On the way out the door someone was standing nearby and asked for a picture. She behaved shyly. And then a younger woman came up and got a picture as well. She really smiled, and then I said good-bye and left the bank.

My Mom was home early in the afternoon and I told her about depositing my first royalty cheque. My first writing pay cheque. Of much significance, anyways.

‘That’s lovely, hun.’

A couple had asked for photos.

‘That’s nice.’ She was starting to sound a little distant.

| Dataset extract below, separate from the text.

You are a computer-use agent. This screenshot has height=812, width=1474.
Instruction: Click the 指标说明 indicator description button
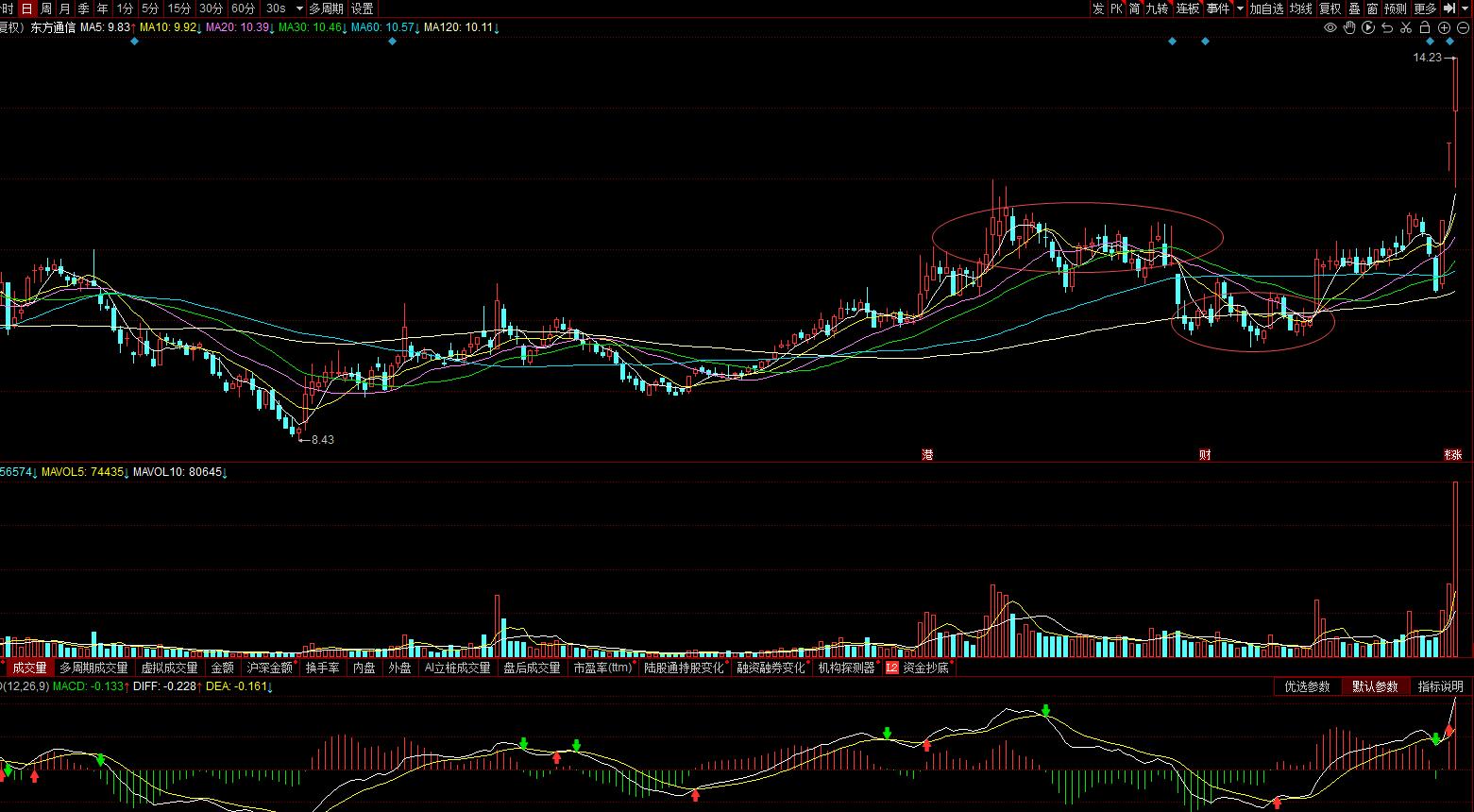[x=1440, y=686]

‘They say it will be available in five days.’

‘Uh huh.’

‘Everything alright?’

‘Yea, of course. You were saying it would be there in five days. Why’s that?’

‘Yea, it will be fully available. I guess it’s a little larger size. They want to make sure it’s good.’

‘I see. That’s fine. Will it be accepted?’

‘They’re good for that.’

‘Truly.’

She messed around with what she was making. She was chopping vegetables right then. ‘And 500,000?’

‘I think they’d be good for that too.’

‘I see. And 5 million?’

‘Haha. I think that’d probably bounce.’

She chopped the vegetables a little more. ‘You should get a contract. 500,000 dollars cheques. Each month.

‘That would probably work. The bank might add them up and say where is this all from though. No, it would probably work.’

‘I agree.’

‘Though I haven’t made five million.’

‘Haha. I realize that, now. I hadn’t a minute ago.

‘Though you knew that.’

‘I suppose I was only dreaming.’

‘Clearly.’

‘What will you do with it?’

‘Ah, that is the question.’

‘And what is the answer?’

‘Right to it. Maybe I’ll rent some place.’

‘Here? You’ll rent here?’

‘Maybe. Though maybe I’ll move to New York.’

‘That would make sense. Your job is kind of there.’

‘It really is.’

‘Though you could write from anywhere.’

‘I suppose. Perks of the job.’

‘You work from home though you don’t have to live at home.’

‘That’s quite right.’ There was a point coming.

‘So you wouldn’t move out and just live here, even though you already have a place.’
‘With you?’

‘Yes, with me.’

‘I can always come stay here. Though maybe I should be someone staying on my own a little more.’

‘I suppose you really should. That’d be alright. Though you can always stay here. Don’t just say good bye, ever.’

‘No of course not.’

‘Good, I’ll only get lonely, staying here, by myself.’

‘No, you can always call. I’m always wanting to talk.’

‘That’s true. Even to your Mom?’

‘Always.’

‘That’s true. I see fame hasn’t changed you.’

‘Not yet. Not as of yet.’

‘That’s all good hun. I have to go out. I forgot to grab something.’